Docly

Snowflake Integration

Estimated reading: 3 minutes

What we need from you

Stemma needs certain information and credentials to extract Snowflake metadata into the catalog. To provide these, proceed as follows.

  1. Navigate to the Admin tab of the Stemma UI and choose Connections and Add New Connection:
  1. In the pop-up window, choose Snowflake as the Connection type, provide a Connection Name, and then in the dialog box fill out the remaining fields as follows:
    • Credentials
      We support authentication with a username and either a password or a private key.
      • Username and Password: You need to provide a username and password for Stemma to use to access the INFORMATION_SCHEMA as described above.
      • Username and Private Key: If you set up authentication via key pairs you will need to provide Stemma with a private key to use when accessing INFORMATION_SCHEMA as described above. If your private key is encrypted, you will also need to provide Stemma with the passphrase.
    • Snowflake Account Name: If you use the snowflake web interface, the URL you use should look something like abc.snowflakecomputing.com. Everything that appears before Snowflake computing is your account name.
    • Warehouse: The name of the warehouse (also called Virtual Warehouse) Stemma will connect to.
    • Role: The role Stemma will use once connected. If Stemma is extracting query logs, this role will need to have MONITOR access on the warehouse.
  2. When you are finished, click Save Connection.

Access

The Stemma Snowflake integration requires read access to all tables that will be included in the catalog, plus query logs.

Metadata

The specific tables and views we access include:

  • TABLES
  • COLUMNS

Due to the permissions model of Snowflake, these tables are only populated with data to which the role has SELECT access.

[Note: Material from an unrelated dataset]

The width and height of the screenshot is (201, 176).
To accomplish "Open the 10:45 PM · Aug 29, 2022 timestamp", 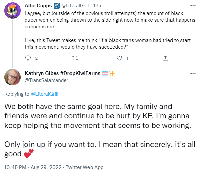I will [x=33, y=167].
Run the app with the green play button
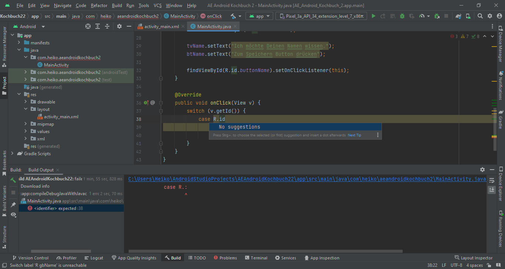 pyautogui.click(x=373, y=16)
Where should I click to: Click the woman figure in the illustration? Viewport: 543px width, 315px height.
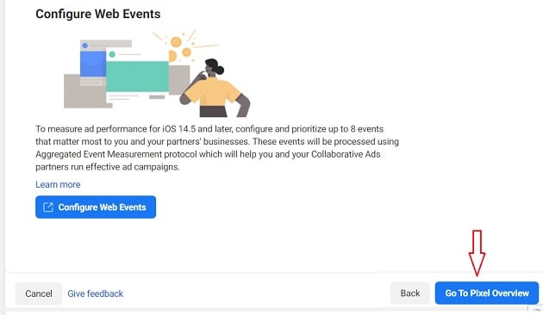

Metadata will be extracted one database at a time since each Snowflake database has its own INFORMATION_SCHEMA.

Query logs

Stemma extract logs from the QUERY_HISTORY table function in the INFORMATION_SCHEMA. Logs are used to inform lineage, usage, common usage patterns and more. Due to the permissions model of Snowflake, this table is only populated with queries executed in virtual warehouses that the role has MONITOR access on.

Access History

Stemma uses ACCESS_HISTORY to enrich lineage derived from query logs. To grant Stemma access, Stemma’s user role will need to have the IMPORTED PRIVILEGES:

grant imported privileges on database snowflake to role stemma_role;

If Stemma cannot read Access History, lineage will still work however accuracy will be reduced.

Note: If you try giving the Stemma role access only to the required view, without giving access to the SNOWFLAKE database and ACCOUNT_USAGE schema before that, Snowflake will probably reject your request with the “Grant not executed: Insufficient privileges.” error.